Start of The records
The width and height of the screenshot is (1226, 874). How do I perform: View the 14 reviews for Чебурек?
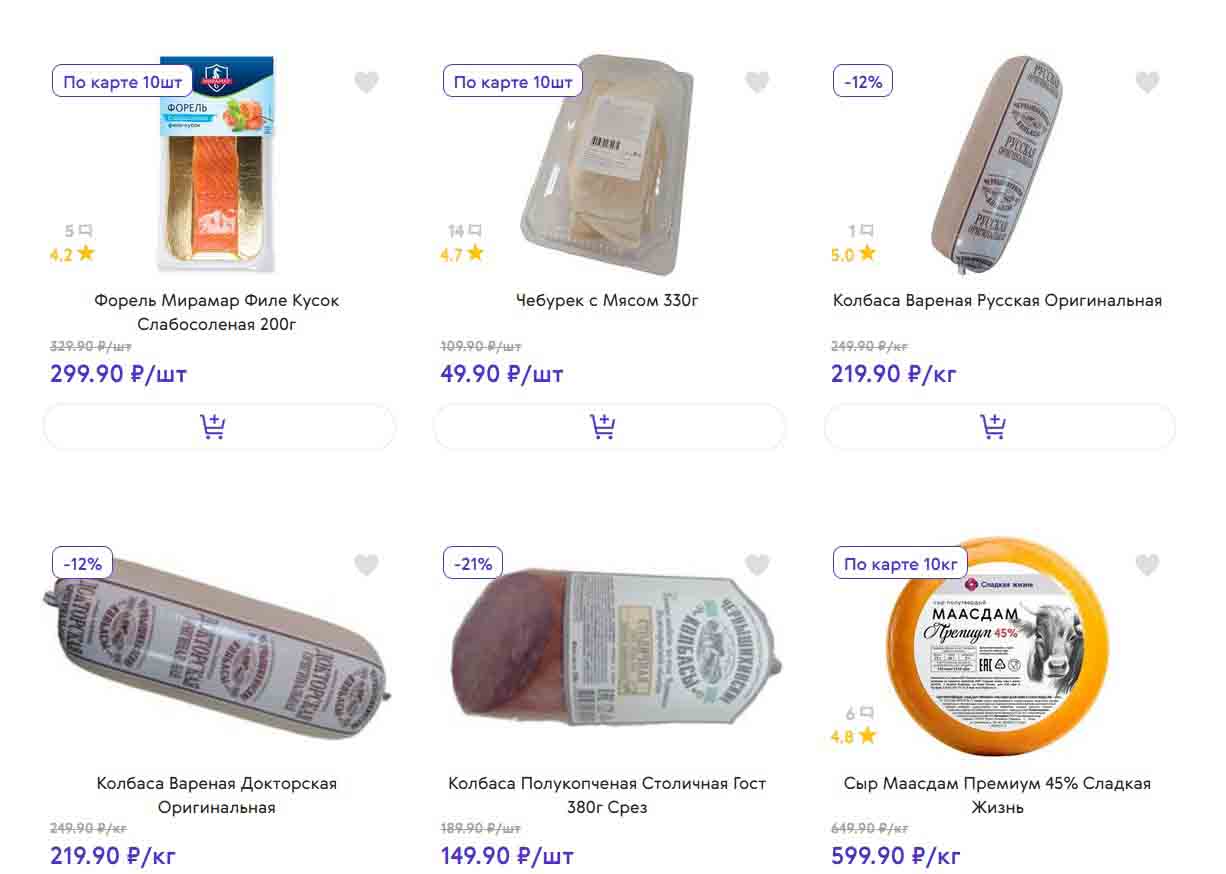click(x=464, y=231)
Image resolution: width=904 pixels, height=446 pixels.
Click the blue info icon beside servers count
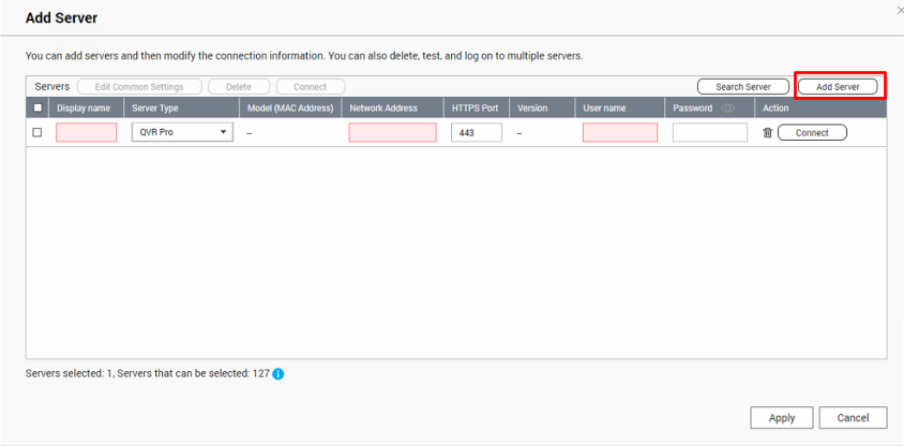(x=278, y=374)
End of The records
From the first line to the last, repeat the records exactly and skip the pictures.

The width and height of the screenshot is (1226, 874). How do I perform: View the 14 reviews for Чебурек?
click(x=464, y=231)
Image resolution: width=904 pixels, height=446 pixels.
Click the blue info icon beside servers count
(x=278, y=374)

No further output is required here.